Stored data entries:
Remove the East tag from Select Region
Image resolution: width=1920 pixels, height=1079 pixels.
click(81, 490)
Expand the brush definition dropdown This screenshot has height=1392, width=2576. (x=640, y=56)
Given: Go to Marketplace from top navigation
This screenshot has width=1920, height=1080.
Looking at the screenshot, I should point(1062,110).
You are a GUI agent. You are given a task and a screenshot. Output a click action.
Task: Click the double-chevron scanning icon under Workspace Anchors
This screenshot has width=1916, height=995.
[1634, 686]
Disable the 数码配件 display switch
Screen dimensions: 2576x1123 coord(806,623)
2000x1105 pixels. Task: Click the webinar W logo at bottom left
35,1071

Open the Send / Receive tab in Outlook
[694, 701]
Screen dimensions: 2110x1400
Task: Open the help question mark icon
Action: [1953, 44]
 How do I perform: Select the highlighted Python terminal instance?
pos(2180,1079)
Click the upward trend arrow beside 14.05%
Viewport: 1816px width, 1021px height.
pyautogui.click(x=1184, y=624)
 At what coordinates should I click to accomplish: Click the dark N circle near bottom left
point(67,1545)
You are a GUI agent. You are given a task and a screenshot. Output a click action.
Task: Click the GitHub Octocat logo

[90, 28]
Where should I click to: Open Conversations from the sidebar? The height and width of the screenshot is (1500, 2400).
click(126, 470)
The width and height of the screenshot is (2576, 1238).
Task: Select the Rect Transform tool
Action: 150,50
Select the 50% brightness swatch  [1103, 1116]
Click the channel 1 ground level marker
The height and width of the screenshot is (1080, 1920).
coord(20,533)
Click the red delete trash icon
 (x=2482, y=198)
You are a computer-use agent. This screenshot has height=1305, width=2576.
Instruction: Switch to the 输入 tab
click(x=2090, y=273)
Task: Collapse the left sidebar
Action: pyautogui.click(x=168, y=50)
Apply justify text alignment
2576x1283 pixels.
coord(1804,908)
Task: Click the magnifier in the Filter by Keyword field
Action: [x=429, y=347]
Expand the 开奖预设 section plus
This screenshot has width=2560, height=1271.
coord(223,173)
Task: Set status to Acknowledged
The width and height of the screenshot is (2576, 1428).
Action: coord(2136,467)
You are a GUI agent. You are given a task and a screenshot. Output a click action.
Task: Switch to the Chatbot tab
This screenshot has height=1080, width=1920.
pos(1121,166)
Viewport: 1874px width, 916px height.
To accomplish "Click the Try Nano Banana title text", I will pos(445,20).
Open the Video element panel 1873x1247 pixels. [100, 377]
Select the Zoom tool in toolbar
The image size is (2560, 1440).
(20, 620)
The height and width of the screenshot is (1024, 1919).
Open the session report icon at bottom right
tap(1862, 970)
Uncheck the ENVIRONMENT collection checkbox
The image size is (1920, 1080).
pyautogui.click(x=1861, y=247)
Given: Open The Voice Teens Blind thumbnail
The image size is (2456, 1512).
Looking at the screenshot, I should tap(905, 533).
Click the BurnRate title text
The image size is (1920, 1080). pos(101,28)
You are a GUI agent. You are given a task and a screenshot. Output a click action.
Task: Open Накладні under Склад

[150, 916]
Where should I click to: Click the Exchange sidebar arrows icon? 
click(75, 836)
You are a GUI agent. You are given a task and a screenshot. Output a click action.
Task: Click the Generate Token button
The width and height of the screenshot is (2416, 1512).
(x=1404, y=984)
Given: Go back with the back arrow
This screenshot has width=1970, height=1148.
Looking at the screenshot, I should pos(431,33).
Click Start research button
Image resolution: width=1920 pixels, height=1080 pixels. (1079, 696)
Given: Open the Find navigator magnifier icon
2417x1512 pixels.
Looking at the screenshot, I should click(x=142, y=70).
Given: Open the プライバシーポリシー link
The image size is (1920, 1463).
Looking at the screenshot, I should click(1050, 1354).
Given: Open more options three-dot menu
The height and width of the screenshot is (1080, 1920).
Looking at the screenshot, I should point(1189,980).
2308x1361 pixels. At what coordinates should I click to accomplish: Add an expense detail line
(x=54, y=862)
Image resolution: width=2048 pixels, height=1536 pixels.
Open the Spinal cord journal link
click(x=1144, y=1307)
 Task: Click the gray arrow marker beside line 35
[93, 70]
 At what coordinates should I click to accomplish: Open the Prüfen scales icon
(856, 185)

**What is needed**
Copy out the entries. Leave every line exactly as it is.

**Output of the exercise**
Remove the East tag from Select Region
Image resolution: width=1920 pixels, height=1079 pixels.
click(81, 490)
Expand the brush definition dropdown This screenshot has height=1392, width=2576. (x=640, y=56)
Given: Go to Marketplace from top navigation
This screenshot has width=1920, height=1080.
Looking at the screenshot, I should point(1062,110).
You are a GUI agent. You are given a task and a screenshot. Output a click action.
Task: Click the double-chevron scanning icon under Workspace Anchors
This screenshot has width=1916, height=995.
[1634, 686]
Disable the 数码配件 display switch
Screen dimensions: 2576x1123 coord(806,623)
2000x1105 pixels. Task: Click the webinar W logo at bottom left
35,1071

Open the Send / Receive tab in Outlook
[694, 701]
Screen dimensions: 2110x1400
Task: Open the help question mark icon
Action: [1953, 44]
 How do I perform: Select the highlighted Python terminal instance?
pos(2180,1079)
Click the upward trend arrow beside 14.05%
Viewport: 1816px width, 1021px height.
pyautogui.click(x=1184, y=624)
 At what coordinates should I click to accomplish: Click the dark N circle near bottom left
point(67,1545)
You are a GUI agent. You are given a task and a screenshot. Output a click action.
Task: Click the GitHub Octocat logo

[90, 28]
Where should I click to: Open Conversations from the sidebar? The height and width of the screenshot is (1500, 2400).
click(126, 470)
The width and height of the screenshot is (2576, 1238).
Task: Select the Rect Transform tool
Action: 150,50
Select the 50% brightness swatch  [1103, 1116]
Click the channel 1 ground level marker
The height and width of the screenshot is (1080, 1920).
coord(20,533)
Click the red delete trash icon
 (x=2482, y=198)
You are a computer-use agent. This screenshot has height=1305, width=2576.
Instruction: Switch to the 输入 tab
click(x=2090, y=273)
Task: Collapse the left sidebar
Action: pyautogui.click(x=168, y=50)
Apply justify text alignment
2576x1283 pixels.
coord(1804,908)
Task: Click the magnifier in the Filter by Keyword field
Action: [x=429, y=347]
Expand the 开奖预设 section plus
This screenshot has width=2560, height=1271.
coord(223,173)
Task: Set status to Acknowledged
The width and height of the screenshot is (2576, 1428).
Action: coord(2136,467)
You are a GUI agent. You are given a task and a screenshot. Output a click action.
Task: Switch to the Chatbot tab
This screenshot has height=1080, width=1920.
pos(1121,166)
Viewport: 1874px width, 916px height.
To accomplish "Click the Try Nano Banana title text", I will pos(445,20).
Open the Video element panel 1873x1247 pixels. [100, 377]
Select the Zoom tool in toolbar
The image size is (2560, 1440).
(20, 620)
The height and width of the screenshot is (1024, 1919).
Open the session report icon at bottom right
tap(1862, 970)
Uncheck the ENVIRONMENT collection checkbox
The image size is (1920, 1080).
pyautogui.click(x=1861, y=247)
Given: Open The Voice Teens Blind thumbnail
The image size is (2456, 1512).
Looking at the screenshot, I should tap(905, 533).
Click the BurnRate title text
The image size is (1920, 1080). pos(101,28)
You are a GUI agent. You are given a task and a screenshot. Output a click action.
Task: Open Накладні under Склад

[150, 916]
Where should I click to: Click the Exchange sidebar arrows icon? 
click(75, 836)
You are a GUI agent. You are given a task and a screenshot. Output a click action.
Task: Click the Generate Token button
The width and height of the screenshot is (2416, 1512).
(x=1404, y=984)
Given: Go back with the back arrow
This screenshot has width=1970, height=1148.
Looking at the screenshot, I should pos(431,33).
Click Start research button
Image resolution: width=1920 pixels, height=1080 pixels. (1079, 696)
Given: Open the Find navigator magnifier icon
2417x1512 pixels.
Looking at the screenshot, I should click(x=142, y=70).
Given: Open the プライバシーポリシー link
The image size is (1920, 1463).
Looking at the screenshot, I should click(1050, 1354).
Given: Open more options three-dot menu
The height and width of the screenshot is (1080, 1920).
Looking at the screenshot, I should point(1189,980).
2308x1361 pixels. At what coordinates should I click to accomplish: Add an expense detail line
(x=54, y=862)
Image resolution: width=2048 pixels, height=1536 pixels.
Open the Spinal cord journal link
click(x=1144, y=1307)
 Task: Click the gray arrow marker beside line 35
[93, 70]
 At what coordinates should I click to accomplish: Open the Prüfen scales icon
(856, 185)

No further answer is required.